--- Text section Enclosed Below ---

Medicare covers all the costs incurred of teaching the residents including stipends and fringe benefits of residents; salaries and fringe benefits of faculty who supervise the residents; other direct costs; and allocated institutional overhead costs, such as maintenance and electricity.

Everything is paid by Medicare.

The hospital will give you 40 to 50 thousands salary per year but in fact they take over 80 thousands directly from Medicare for each year you are a resident.

This has been there since the initiation of Medicare in the year 1965 and it's called Medicare Direct Graduate Medical Education (DGME) Payments, for more details refer to this page
http://www.aamc.org/advocacy/library/gme/gme0001.htm

I can absolutely understand your puzzle, how come a person coming from outside, get trained without paying a penny and even gets salary!

--- End of Enclosed Text section ---

> _Check your understanding_
**a)** Take the passage on Medicare payments for medical residents and write out everything from "The hospital will" down to "are a resident.", switching "salary" to "stipend".
**b)** Resume the passage about Medicare funding of residency training, picking up right after its final sentence.

--- Dataset extract Enclosed Below ---

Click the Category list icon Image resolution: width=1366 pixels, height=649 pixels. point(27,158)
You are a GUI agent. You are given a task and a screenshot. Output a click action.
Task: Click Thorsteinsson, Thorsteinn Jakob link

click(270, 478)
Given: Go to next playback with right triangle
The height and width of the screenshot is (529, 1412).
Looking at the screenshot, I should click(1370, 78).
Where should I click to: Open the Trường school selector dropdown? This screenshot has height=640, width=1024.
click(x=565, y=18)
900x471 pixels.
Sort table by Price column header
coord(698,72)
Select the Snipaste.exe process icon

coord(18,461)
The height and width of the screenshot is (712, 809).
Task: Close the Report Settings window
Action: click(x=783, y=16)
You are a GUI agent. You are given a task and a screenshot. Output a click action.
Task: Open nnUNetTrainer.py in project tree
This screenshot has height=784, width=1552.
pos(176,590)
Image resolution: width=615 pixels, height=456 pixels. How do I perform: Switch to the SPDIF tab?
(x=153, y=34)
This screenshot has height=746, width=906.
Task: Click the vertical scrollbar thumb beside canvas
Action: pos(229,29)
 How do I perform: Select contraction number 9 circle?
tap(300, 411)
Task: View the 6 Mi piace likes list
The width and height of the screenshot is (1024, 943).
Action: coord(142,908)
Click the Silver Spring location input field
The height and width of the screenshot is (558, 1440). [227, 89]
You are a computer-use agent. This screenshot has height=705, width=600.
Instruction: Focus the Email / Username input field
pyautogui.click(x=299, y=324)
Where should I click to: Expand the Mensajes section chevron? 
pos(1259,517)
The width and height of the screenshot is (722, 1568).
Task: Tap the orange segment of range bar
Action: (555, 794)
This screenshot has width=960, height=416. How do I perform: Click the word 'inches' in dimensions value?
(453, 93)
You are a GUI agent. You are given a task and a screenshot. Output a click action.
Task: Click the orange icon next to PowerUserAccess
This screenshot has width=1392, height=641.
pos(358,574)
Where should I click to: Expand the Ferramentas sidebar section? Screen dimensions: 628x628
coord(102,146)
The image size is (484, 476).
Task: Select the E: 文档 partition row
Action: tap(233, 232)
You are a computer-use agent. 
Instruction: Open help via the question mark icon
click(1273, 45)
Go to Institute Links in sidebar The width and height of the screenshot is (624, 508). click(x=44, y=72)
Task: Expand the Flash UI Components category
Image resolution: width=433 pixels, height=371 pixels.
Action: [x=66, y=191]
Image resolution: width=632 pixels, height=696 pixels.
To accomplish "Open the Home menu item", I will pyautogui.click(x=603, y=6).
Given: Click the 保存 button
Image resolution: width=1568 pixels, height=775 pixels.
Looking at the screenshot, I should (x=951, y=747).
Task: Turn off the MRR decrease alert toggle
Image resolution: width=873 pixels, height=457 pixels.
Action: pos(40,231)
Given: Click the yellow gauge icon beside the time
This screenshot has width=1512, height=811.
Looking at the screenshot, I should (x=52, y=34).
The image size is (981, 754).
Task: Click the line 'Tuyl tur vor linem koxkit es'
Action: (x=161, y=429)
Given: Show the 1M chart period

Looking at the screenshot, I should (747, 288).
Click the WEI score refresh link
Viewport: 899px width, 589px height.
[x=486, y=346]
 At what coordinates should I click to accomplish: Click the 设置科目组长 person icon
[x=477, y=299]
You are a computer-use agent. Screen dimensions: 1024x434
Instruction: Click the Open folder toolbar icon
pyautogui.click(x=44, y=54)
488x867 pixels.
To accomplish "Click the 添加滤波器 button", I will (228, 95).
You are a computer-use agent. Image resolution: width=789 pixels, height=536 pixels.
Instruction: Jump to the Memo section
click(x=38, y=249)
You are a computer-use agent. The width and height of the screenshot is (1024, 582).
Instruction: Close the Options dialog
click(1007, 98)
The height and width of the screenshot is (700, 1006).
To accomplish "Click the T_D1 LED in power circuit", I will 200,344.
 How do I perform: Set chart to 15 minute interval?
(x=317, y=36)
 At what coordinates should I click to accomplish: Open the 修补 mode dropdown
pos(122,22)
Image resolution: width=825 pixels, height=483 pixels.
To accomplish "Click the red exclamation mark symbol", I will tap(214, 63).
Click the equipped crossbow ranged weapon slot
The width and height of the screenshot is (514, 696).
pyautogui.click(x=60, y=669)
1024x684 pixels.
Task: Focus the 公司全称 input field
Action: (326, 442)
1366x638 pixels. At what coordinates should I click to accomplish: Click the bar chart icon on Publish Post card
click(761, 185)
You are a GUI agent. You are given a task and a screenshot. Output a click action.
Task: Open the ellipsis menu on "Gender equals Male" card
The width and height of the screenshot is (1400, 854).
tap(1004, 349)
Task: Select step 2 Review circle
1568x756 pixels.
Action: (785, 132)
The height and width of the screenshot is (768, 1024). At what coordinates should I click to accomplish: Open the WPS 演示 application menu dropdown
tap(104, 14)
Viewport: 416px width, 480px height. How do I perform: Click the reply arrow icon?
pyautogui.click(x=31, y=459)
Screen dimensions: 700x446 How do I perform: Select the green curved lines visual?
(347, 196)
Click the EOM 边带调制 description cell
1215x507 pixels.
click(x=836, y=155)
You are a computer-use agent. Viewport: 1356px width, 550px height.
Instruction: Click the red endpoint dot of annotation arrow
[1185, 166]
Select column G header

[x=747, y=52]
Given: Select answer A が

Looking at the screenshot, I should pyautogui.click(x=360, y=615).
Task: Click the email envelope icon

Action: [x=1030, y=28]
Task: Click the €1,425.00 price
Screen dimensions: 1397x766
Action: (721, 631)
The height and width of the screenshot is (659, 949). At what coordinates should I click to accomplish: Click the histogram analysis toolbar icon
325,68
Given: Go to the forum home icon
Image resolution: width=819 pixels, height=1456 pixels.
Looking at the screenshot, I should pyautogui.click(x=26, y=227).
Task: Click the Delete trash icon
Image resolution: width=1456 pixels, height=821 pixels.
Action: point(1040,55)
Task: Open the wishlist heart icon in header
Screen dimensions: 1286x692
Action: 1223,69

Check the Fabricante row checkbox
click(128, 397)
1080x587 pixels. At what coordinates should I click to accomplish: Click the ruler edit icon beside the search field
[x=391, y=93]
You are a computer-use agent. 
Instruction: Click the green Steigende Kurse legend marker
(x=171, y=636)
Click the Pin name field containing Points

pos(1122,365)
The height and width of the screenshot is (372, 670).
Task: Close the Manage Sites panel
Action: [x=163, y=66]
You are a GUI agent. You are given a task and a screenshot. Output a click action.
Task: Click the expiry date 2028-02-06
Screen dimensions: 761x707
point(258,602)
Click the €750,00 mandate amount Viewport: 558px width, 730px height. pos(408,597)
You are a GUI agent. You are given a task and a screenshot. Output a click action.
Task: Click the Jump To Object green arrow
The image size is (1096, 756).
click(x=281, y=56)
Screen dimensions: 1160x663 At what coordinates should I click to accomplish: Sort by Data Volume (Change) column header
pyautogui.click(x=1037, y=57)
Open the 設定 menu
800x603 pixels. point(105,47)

--- End of Enclosed Dataset extract ---

> _Responses in order_
**a)**
The hospital will give you 40 to 50 thousands stipend per year but in fact they take over 80 thousands directly from Medicare for each year you are a resident.

**b)**
This issue has been discussed recently in the media, some conservative republicans are saying that J1 visa medical residents should not be allowed because they are basically using Medicare benefit and the federal law and the Constitution states that non-US individuals are not eligible for public benefits!

But it's more complex than that, because hospitals cannot survive without residents as they do most of the "junk work" and each year there are hundreds and thousands of J1 Visa residents. So it's extremely unlikely to stop issuing J1 visas in the foreseeable future.